My first dataframe contains information about all the championships and races from 1950 to 2019, including their location and link to wikipedia page.
DataFrame_2: Results
For my second dataframe I iterated through each year and each round of my races file to query the Ergast API and get information about all the drivers’ results. I included features such as grid and finishing position of each driver, their teams, and other less relevant variables such as date of birth, nationality and finishing status, which I will explore later to check whether there could be a correlation between the age of the drivers and their performance, if racing in their home country could have any psychological impact, or if some drivers are more prone to crash than others.
DataFrame_3: Driver Standings
Points are awarded during the Championship based on where drivers and teams finish the race. Only the first 10 drivers finishing are awarded points, with the winner receiving 25 points. The Ergast API provides the number of points, wins and the standing position of each driver and team throughout the Championship. Because the points are awarded after the race, I had to create a lookup function to shift the points from previous races within the same Championship.
DataFrame_4: Constructor Standings
The Constructors Championship was awarded for the first time in 1958 so there is no data prior to that year. The data mining process is the same as the driver standings’, eventually applying the same lookup function to get the data before the race.
DataFrame_5: Qualifying
Getting the qualifying time data was the trickiest part, mainly because the Ergast data repository has some holes in the data and because qualifying rules changed so much over the years. Since 2006, qualifying takes place on a Saturday afternoon in a three-stage “knockout” system where the cars try to set their fastest lap time. In the past, qualifying would only consist of one or two sessions, causing missing data in my dataframe. I decided to consider only the best qualifying time for each driver, regardless of how many qualifying sessions were held in that year. The best qualifying time is reflected in the grid position, so I will later calculate the cumulative difference in times between the first qualified car and the others, hoping that it might give me an indication of how much faster a car is compared to the other ones.
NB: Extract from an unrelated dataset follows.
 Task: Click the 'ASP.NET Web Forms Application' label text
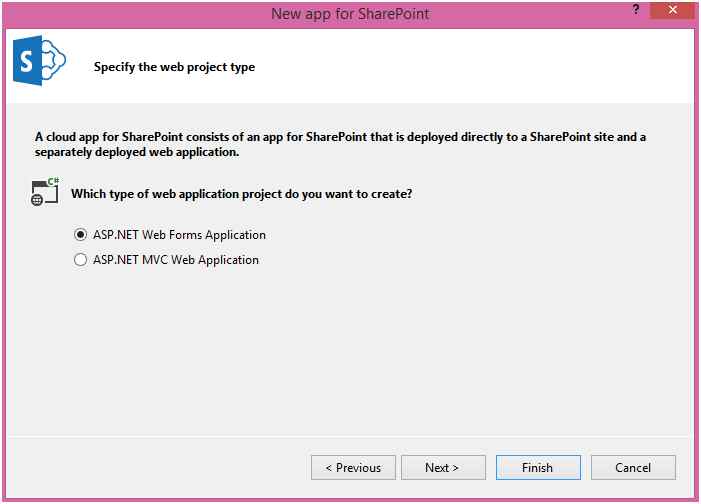click(179, 235)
Since the Ergast API had some missing data, I had to use BeautifulSoup to scrape the official F1 website and append the table found in the starting grid page for each circuit.
DataFrame_6: Weather
Weather in Formula 1 plays a significant role on the choice of tyres, on the drivers’ performance and on the overall teams’ strategy. I decided to iterate through the wikipedia links of each race appended in the races_df and scrape the weather forecast. Since the wikipedia pages do not have a consistent html structure I need to look into a few different tables, and even at that point I still have many missing values. However, I noticed that I can find the remaining information in the corresponding pages in a different language. I then used selenium to click on the Italian page for each link and append the missing weather data. Eventually, I created a dictionary to categorise the weather forecasts and map my results.
2. Data Analysis
The first drivers’ world championship was held in 1950 at the British Grand Prix at Silverstone and comprised only seven races. The number of Grand Prix per season varied over the years, averaging 19 races in the latest seasons. The location of the races has also varied over time, depending on the suitability of the track and other financial reasons. Currently, only the Italian and British Grand Prix are the only events that didn’t miss a season since 1950.
Gradually, more non-European tracks were added to the list of suitable hosts for the F1 championship. The map shows the locations of all the Grand Prix held since the inaugural season.
How important is the pole position?
During qualification sessions the drivers try to set their fastest time around the track and the grid position is determined by the drivers’ best single lap, with the fastest on pole position. Starting on pole position is crucial in those circuits where overtaking is more difficult, in addition to having the advantage of staring a few meters ahead and on the normal racing line, which is usually cleaner and has more grip. The following graph shows the correlation between staring in pole position and winning the race in some of the most popular circuits.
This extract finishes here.